During a review of Patient 21's "Medication Administration Record (MAR, a report detailing the medications administered to a patient)," the MAR indicated a physician's order for Patient 21 to receive the following:

- Morphine (narcotic pain medication) 2 mg (milligram) via IV (in the vein) every 4 hours as needed (PRN) for moderate pain (pain score of 4-6 is moderate pain), to start on 9/28/2024; and,

- Morphine 4 mg via IV every 4 hours PRN for severe pain (pain score 7-10 is severe pain), to start on 9/28/2024.

During a concurrent interview and record review on 10/3/2024 at 11:52 a.m. with the Nursing Informatics 1 (NI 1), NI 1 verified Patient 21's MAR indicated, Patient 21 was given Morphine 2 mg (ordered to be given for moderate pain) IV on 10/3/2024 at 9:03 a.m., NI 1 verified the corresponding pain assessment score of Patient 21 was 8 (severe pain). NI 1 stated it was important to give the correct pain medication as ordered to ensure the patient pain was treated appropriately.

During an interview on 10/3/2024 at 3:06 p.m. with Registered Nurse 1 (RN 1), RN 1 stated Patient 21 should have been given Morphine 4 mg IV (ordered to be given for severe pain) instead of 2 mg on 10/3/2024 at 9:03 a.m., because Patient 21's pain level score was 8 (severe pain).

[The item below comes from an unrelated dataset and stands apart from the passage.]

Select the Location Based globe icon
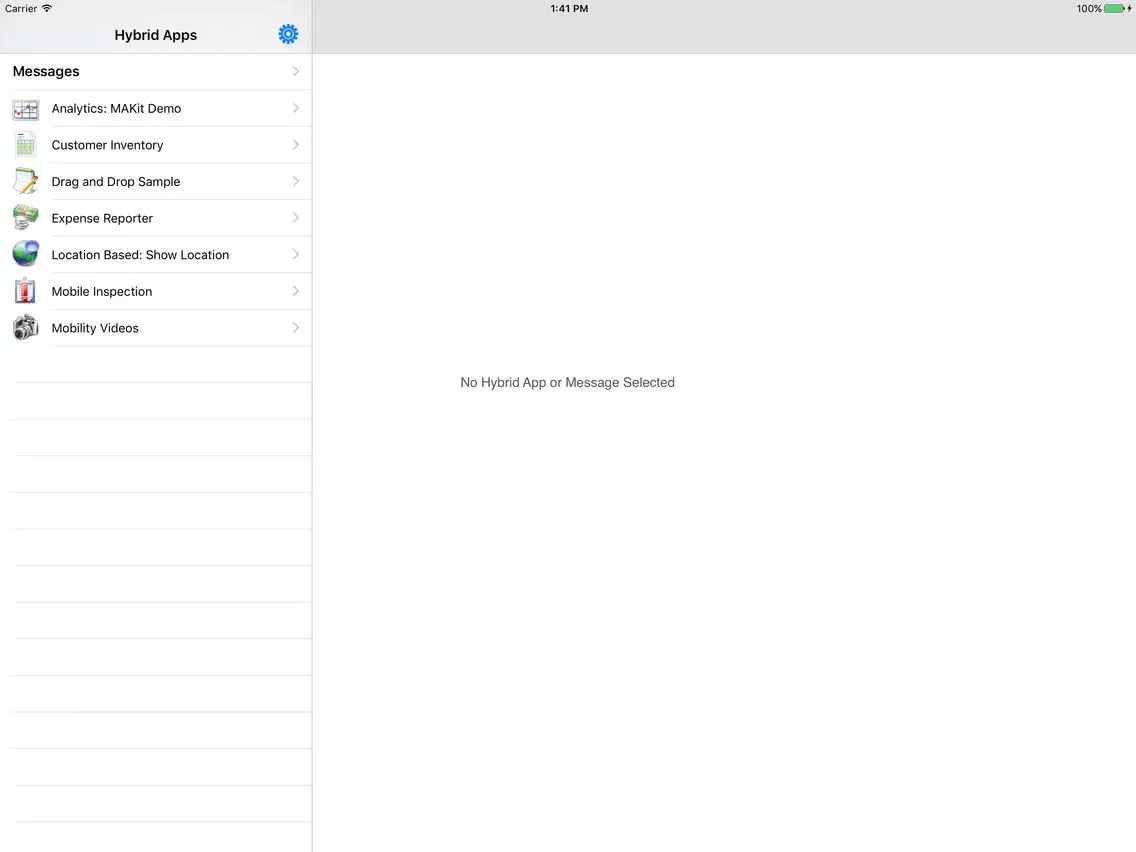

During a review of the facility's policy and procedure (P&P) titled, "Acute Pain Management," revised in 9/2023, the P&P indicated, "Patients will have their pain assessed and/or self-reported ...at intervals appropriate to the patient's needs ...Medication administration based on pain intensity level is defined as follows on a 0-10 scale: 1/10 to 3/10 = Mild Pain, 4/10 to 6/10 = Moderate Pain, 7/10-10/10 = Severe Pain"

During a review of the facility's policy and procedure (P&P) titled, "Medication Administration," dated 04/2024, the P&P indicated, "The patient care provider administering the medication is responsible for ensuring the five rights of medication administration: i. Right medication, ii. Right Patient, iii. Right Dose, iv. Right Route, v. Right time."